Since the United States does not have free-market capitalism anymore, as it had in the 1950s through the 1970s, government intervention offers one way to stop the growth of Internet monopolies. Hence, President Obama is absolutely correct in calling on the FCC to impose “the strongest possible rules” to protect net neutrality — prohibiting Internet service providers from favoring some lawful content over others, and thus avoiding the creation of Internet industry monopolies that would stagnate the IoT’s growth. It is possible to have minimal government intervention into the economy and a self-regulation of the economy only by means of implementing a free-market economic system. Free-market economic reforms would also result into exponential growth for the IoT sector. Letting employee wages automatically catch up with employee productivity would boost consumer demand.

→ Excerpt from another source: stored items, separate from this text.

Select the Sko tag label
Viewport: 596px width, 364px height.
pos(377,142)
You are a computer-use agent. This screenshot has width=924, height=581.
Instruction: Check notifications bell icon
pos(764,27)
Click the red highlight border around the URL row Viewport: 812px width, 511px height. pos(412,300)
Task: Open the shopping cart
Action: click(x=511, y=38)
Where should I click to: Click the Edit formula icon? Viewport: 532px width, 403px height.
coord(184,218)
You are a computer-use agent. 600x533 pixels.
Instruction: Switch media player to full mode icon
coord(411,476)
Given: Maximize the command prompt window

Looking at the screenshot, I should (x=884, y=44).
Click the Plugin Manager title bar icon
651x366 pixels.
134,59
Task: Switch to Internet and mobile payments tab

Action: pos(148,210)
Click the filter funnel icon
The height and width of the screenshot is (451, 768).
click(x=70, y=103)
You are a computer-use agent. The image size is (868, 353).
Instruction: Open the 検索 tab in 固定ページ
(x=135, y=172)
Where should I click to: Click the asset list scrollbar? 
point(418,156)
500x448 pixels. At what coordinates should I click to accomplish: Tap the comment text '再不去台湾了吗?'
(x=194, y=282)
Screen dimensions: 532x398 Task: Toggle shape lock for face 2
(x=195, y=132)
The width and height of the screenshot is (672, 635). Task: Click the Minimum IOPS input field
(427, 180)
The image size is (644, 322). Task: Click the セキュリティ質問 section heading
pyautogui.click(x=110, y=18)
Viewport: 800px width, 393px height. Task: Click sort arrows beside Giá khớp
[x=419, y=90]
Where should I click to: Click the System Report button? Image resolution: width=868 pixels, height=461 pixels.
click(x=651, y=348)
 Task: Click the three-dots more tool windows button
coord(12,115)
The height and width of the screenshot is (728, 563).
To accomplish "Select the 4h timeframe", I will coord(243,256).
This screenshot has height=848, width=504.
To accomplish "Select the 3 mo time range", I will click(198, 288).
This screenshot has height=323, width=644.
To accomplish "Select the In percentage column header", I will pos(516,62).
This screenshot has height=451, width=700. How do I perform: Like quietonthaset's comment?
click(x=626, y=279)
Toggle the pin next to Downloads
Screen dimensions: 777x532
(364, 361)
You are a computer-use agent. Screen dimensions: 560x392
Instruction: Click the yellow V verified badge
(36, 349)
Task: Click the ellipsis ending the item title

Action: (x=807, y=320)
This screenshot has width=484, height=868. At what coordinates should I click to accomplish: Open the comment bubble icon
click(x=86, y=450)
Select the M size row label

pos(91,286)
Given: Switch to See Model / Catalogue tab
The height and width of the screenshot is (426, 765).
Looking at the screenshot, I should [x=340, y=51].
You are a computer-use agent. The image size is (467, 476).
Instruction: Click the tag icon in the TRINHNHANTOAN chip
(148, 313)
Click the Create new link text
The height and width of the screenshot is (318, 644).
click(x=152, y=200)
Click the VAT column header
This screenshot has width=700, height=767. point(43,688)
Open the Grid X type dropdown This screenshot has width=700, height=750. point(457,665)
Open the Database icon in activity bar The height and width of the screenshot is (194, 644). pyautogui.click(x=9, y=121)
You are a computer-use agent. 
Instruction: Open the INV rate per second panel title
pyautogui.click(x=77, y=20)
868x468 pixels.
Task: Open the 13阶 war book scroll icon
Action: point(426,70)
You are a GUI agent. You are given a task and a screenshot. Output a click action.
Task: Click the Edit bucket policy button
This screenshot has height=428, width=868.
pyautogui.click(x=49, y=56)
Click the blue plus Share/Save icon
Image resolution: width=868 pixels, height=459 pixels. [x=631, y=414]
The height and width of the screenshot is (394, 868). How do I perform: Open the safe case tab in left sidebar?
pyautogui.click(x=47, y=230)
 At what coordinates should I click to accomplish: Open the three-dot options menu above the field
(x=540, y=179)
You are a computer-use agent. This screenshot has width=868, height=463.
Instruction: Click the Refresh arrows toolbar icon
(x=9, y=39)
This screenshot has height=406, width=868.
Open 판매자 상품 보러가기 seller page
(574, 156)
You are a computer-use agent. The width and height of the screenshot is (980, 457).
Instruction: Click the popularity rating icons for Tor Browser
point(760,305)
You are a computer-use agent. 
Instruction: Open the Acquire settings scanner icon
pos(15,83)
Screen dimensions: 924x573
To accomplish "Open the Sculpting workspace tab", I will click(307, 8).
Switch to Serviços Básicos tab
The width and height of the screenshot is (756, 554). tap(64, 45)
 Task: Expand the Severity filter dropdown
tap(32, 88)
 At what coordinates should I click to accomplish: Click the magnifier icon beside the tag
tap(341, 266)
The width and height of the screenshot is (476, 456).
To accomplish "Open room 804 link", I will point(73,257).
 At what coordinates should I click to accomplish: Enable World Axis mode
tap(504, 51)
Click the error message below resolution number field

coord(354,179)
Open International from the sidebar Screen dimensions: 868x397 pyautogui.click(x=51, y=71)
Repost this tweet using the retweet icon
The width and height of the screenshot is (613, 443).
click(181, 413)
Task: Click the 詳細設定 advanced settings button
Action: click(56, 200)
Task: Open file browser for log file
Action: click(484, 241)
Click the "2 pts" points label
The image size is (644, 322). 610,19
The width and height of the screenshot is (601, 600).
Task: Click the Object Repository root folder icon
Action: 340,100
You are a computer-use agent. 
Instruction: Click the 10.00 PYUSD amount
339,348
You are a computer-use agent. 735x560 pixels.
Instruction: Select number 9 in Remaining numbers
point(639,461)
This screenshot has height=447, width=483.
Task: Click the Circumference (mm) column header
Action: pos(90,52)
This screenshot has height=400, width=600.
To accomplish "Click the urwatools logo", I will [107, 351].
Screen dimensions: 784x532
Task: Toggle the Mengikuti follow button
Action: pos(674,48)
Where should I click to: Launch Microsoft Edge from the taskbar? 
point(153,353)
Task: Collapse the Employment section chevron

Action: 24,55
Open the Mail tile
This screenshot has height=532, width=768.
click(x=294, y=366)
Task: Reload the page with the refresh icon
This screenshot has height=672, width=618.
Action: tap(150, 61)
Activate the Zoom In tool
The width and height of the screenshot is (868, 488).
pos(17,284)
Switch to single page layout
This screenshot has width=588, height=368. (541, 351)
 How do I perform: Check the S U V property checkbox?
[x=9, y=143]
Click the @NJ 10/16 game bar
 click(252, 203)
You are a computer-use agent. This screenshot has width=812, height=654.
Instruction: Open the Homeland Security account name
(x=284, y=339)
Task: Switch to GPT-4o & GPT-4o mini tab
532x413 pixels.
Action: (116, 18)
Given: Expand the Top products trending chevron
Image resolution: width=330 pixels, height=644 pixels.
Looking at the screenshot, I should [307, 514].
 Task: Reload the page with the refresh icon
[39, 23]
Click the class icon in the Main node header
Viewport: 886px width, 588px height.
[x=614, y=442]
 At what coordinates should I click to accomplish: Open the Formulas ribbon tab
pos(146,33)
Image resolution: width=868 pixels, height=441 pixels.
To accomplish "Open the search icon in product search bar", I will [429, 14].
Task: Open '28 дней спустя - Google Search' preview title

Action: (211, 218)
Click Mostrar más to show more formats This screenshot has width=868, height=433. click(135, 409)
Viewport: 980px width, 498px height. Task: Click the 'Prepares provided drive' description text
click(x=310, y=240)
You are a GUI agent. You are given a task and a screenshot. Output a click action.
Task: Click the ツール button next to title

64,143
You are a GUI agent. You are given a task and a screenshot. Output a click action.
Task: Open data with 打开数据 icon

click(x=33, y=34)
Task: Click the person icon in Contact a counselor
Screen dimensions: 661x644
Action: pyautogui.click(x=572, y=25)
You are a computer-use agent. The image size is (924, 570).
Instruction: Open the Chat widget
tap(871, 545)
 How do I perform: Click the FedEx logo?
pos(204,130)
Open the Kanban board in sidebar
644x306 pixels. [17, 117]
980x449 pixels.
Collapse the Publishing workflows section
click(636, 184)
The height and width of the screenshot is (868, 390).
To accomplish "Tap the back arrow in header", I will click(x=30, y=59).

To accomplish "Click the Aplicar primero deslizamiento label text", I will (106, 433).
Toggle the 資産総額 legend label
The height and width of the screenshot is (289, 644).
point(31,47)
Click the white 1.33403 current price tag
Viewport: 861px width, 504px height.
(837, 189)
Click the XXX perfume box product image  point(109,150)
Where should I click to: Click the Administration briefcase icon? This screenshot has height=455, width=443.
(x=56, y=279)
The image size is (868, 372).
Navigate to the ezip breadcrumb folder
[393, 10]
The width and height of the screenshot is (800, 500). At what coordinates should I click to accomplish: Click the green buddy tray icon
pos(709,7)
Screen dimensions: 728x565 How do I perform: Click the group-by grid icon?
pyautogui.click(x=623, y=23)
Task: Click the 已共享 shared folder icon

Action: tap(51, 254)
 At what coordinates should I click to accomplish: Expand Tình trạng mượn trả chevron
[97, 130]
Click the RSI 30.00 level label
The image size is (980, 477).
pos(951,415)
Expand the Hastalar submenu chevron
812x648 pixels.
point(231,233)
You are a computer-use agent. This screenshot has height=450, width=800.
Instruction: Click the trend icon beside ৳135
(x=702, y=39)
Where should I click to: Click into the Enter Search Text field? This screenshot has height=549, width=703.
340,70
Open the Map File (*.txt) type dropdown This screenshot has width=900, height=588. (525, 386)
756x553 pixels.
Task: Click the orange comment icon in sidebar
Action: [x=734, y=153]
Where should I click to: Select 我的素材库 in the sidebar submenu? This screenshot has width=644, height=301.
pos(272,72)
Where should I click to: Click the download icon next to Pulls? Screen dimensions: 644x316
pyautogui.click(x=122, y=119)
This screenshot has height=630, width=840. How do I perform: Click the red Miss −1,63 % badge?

Employee-owned companies with a neo-cooperative management would also ensure that all the people in an economy are real stakeholders in that economy, bringing about an economic democracy. This new system would create plenty of jobs and put an end to the debate about having only few people pay taxes and the rest living on unemployment benefits. It would eliminate political corruption in the US democracy, as majority shareholders of the corporations (employees) would not allow laws that would hurt their own interests. Such an economic democracy would add value to the political democracy and make it a stakeholder democracy that would truly work as a government of the people, for the people, and by the people.
In this way, mass capitalism-based reforms offer a free-market solution to achieve net neutrality with minimal government intervention, a smaller government, and lower taxes on individuals.